I Funk Off, ormai immancabili da circa venti anni, concludono la giornata con la consueta energia, diventando una specie di punto di contatto per l’edizione che verrà e un arrivederci per tutti coloro che torneranno ad UJ. Ogni giorno presso il ristorante dell’arena la brava pianista romana Francesca Tandoi ha saputo intrattenere con buongusto e stile il pubblico presente; ne sentiremo parlare. Se come ogni anno il main stage ha ospitato gli eventi di maggior richiamo, sono comunque altri i palcoscenici più inclini al vero dna del festival. Il teatro Morlacchi è da sempre il suo cuore pulsante. Il suo programma diventa spesso un festival nel festival con una scelta più purista e di settore. In questa edizione il palco è stato occupato da un interessante rassegna di orchestre italiane. Concerti che hanno dato valore a musicisti nostrani e che hanno evidenziato, ancora una volta, l’ottima salute che vanta la scena jazz tricolore. Tra i tanti set ne abbiamo scelti tre.

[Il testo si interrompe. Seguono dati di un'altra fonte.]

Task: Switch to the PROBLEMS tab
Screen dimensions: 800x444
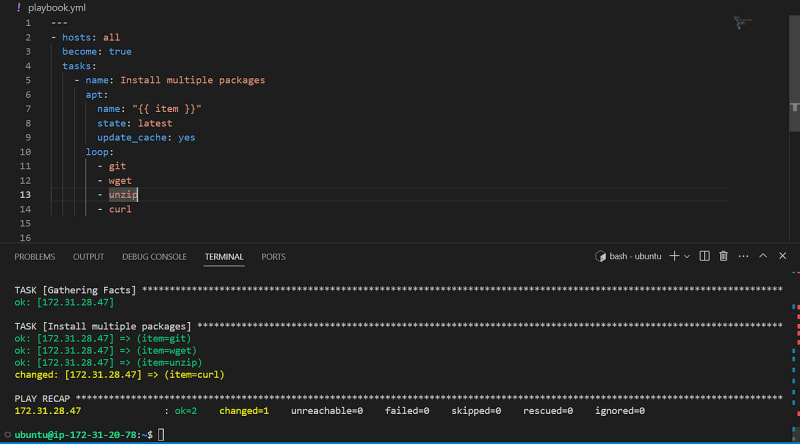Action: (x=35, y=257)

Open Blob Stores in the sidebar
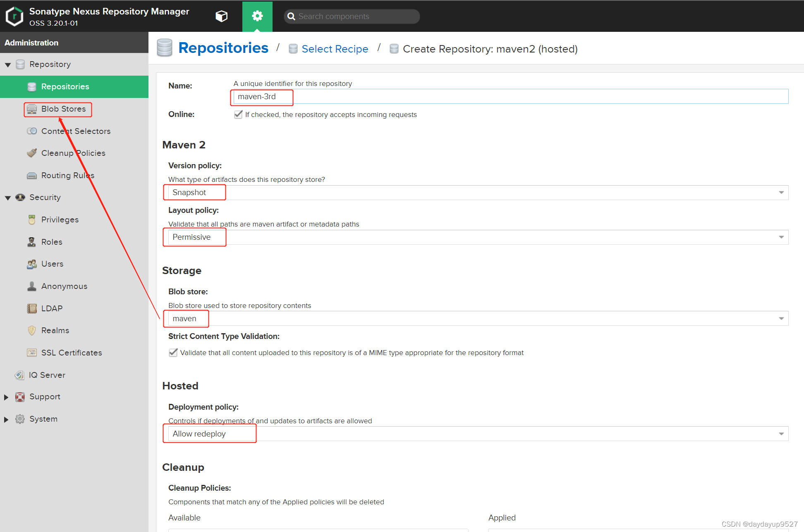click(x=63, y=109)
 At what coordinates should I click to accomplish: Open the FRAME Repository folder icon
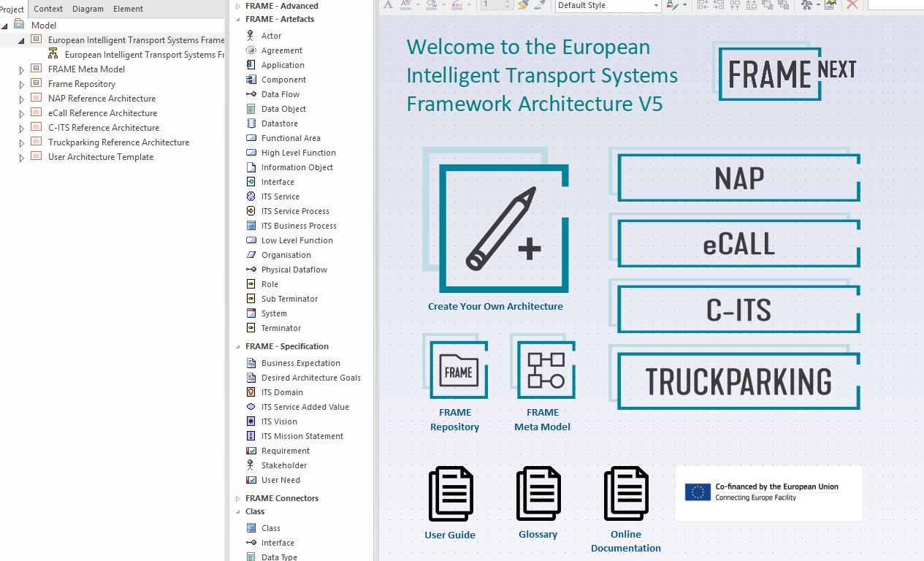coord(458,370)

Quello della New Talents Jazz Orchestra insieme al clarinettista umbro Gabriele Mirabassi, dedicando il live alle musiche di Fellini e le composizioni del maestro Rota; pomeriggio di ricordi associando inevitabilmente melodie e immagini. Concerto all’insegna dello swing più tradizionale quello di Nick the Nightfly con la rilettura dei successi di Sting. Nick, non sempre vocalmente impeccabile, riesce a conquistare il pubblico con la sua esperienza e simpatia. Grande energia, ottimi arrangiamenti, bravissimi musicisti, per uno dei pochi sold-out di quest’anno. Un set di sostanza ed eleganza musicale quello che si è tenuto sempre al Morlacchi nella giornata conclusiva. La ERJ Orchestra (Emilia Romagna Jazz) protagonista; ensemble dove la coesione racchiude il segreto per un risultato di livello. Composta da bravissimi musicisti di casa nostra, la ERJ rilegge con sensibilità e coerenza brani più e meno noti della storia del jazz.

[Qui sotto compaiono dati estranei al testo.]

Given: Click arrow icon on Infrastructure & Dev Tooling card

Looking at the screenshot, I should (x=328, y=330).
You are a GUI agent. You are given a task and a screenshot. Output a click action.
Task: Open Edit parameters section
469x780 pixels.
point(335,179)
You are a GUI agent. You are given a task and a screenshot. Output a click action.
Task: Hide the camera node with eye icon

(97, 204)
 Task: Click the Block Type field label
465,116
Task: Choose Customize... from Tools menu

Intensa la rilettura di “Con Alma” di Dizzie Gillespie così come “Ojos de Rojos” brano di Cedar Walton; tra i migliori momenti del concerto il blues originale intitolato “Fair-play”. Il programma di Umbria Jazz 2021 è stato completato dalle performance di: Mauro Ottolini and Sousaphonix, Enrico Rave e Fred Hersch, Julian Lage Trio, Dino Piana con il progetto “Al gir dal bughi”, Gianluca Petrella con il progetto “Correspondence”, Gonzalo Rubalcaba e Aimée Nuviola Band, più le numerose orchestre presenti al Morlacchi e tanti altri musicisti che sicuramente abbiamo dimenticato (non ce ne vogliano!). UJ chiude questa difficile edizione con un risultato artistico come sempre impeccabile. I numeri non possono essere paragonati a quelli di una normale edizione, ma comunque c’è la piena soddisfazione dell’organizzazione. Un festival che è diventato in questi recenti anni sempre più social. Per chi volesse rivivere alcune emozioni, vi consigliamo, attraverso la pagina Facebook di Umbria Jazz, la visione di bellissimi filmati dei concerti e interessanti interviste dei protagonisti; ricordando soprattutto che l’evento è costruito da persone invisibili che lavorano costantemente per la sua riuscita e qualità. Difficile, per non dire impossibile, assistere ad un brutto concerto ad UJ e gran parte del merito è soprattutto di questo popolo “silenzioso”. A loro inviamo il nostro grazie, ai nostri lettori l’invito di non perdere la prossima edizione del festival, perché in fondo… c’è sempre un blues ad Umbria Jazz.